An ultrasensitive electrochemical biosensor for the detection of mecA gene in methicillin-resistant Staphylococcus aureus

•A multi-signal probe system was developed.•A 3D DNA tetrahedron structure was used as a base of the capture probe.•10 fM synthetic target DNA and 57 fM MRSA gDNA was successfully detected.•The reliability of MRSA gDNA analysis was demonstrated by digital PCR.

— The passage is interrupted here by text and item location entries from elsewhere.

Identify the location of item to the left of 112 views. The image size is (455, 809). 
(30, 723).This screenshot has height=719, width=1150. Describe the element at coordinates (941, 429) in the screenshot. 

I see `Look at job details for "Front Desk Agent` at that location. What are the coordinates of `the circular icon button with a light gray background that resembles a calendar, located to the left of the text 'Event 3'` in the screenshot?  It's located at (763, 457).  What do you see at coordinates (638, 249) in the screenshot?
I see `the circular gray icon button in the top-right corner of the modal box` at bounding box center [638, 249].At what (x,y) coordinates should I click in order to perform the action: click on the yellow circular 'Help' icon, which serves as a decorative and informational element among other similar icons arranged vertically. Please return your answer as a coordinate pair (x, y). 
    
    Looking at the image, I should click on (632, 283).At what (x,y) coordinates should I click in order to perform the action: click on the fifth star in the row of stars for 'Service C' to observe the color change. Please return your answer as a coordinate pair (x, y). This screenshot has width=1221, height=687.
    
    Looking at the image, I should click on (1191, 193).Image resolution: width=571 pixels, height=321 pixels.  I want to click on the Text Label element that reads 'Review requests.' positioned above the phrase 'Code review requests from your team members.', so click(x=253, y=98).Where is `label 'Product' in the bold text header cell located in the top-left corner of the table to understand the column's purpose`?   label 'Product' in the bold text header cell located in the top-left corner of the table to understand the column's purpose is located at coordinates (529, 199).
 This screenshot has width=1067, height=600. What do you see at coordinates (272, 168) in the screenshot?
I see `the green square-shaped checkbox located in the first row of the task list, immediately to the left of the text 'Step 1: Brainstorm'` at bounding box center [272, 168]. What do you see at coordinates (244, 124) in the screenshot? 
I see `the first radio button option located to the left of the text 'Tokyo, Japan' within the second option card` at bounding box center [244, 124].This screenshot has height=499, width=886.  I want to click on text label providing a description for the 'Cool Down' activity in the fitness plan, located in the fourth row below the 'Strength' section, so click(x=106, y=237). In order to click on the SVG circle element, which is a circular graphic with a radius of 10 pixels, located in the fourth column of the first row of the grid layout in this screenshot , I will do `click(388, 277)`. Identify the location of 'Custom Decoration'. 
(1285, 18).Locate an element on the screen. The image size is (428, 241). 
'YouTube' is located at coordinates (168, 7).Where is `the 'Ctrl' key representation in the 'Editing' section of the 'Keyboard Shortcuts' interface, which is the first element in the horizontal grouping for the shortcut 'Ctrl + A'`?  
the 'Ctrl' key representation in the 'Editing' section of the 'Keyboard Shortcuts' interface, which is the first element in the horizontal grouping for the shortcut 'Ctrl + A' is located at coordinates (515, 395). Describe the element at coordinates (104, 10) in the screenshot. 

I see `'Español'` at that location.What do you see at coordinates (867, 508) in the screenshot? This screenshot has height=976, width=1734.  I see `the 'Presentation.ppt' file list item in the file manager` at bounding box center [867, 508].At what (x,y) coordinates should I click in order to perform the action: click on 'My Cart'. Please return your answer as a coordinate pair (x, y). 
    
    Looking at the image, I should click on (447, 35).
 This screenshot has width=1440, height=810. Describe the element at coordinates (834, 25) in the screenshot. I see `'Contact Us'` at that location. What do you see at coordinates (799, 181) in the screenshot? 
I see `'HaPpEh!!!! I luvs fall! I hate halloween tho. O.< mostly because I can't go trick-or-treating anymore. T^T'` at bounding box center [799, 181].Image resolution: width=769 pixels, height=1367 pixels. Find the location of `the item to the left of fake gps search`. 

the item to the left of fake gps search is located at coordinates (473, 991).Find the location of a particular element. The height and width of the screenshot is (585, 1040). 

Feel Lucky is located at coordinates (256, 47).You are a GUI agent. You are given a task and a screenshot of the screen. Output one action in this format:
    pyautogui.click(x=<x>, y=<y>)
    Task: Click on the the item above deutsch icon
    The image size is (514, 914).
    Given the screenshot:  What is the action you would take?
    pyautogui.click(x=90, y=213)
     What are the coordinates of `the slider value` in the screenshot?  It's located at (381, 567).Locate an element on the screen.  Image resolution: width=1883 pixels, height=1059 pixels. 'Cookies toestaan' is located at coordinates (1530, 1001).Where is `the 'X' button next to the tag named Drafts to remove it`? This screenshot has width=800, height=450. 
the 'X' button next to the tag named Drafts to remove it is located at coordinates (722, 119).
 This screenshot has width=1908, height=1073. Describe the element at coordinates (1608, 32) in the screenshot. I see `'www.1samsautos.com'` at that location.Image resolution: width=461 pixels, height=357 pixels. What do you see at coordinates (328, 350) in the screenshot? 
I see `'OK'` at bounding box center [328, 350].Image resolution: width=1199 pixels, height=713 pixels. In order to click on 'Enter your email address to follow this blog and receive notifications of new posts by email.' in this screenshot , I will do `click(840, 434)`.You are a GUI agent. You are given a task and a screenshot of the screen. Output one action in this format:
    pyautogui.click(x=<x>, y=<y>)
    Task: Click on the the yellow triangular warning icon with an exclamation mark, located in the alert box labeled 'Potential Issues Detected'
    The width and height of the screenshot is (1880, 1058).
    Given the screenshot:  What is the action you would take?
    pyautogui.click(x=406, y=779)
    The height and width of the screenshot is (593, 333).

Electrochemical DNA biosensor has unique advantages for on-site pathogenic microorganism detection, yet the detection of long DNA towards genome DNA (gDNA) analysis remains challenge. In this work, we report a novel electrochemical biosensor for the ultrasensitive analysis of mecA DNA on methicillin-resistant Staphylococcus aureus (MRSA) genome, using a multi-signal probes (MSP) system. The MSP consists of 7 biotin-labelled signal probes that will combine to the target DNA in a prehybridization step, and then the complex will be captured by a DNA tetrahedron structure probe (TSP) on the electrode surface. Then, after the introduction of the streptavidin-labelled HRP enzyme, a catalysis current signal is detected that is found to be corresponding to the concentration of the target DNA. MSP in this work plays a critical role not only for the signal amplification through bringing 7 biotins, but also dramatically improves the accessibility of the target sequence embedded in the double-strand DNA molecules and complex second structures. The 3-D DNA TSP here provides steady support and optimized surface density for the very "large" complex of MSP system and gDNA, as a base of the capture probe. Finally, as low as 10 fM synthetic target DNA was successfully detected, which is at least 3 magnitudes lower than that using single signal probe. Most importantly, we demonstrated the practicability of our analysis method by analyzing a 57 fM MRSA gDNA sample showing excellent selectivity, and the reliability of the analysis was also demonstrated by digital PCR.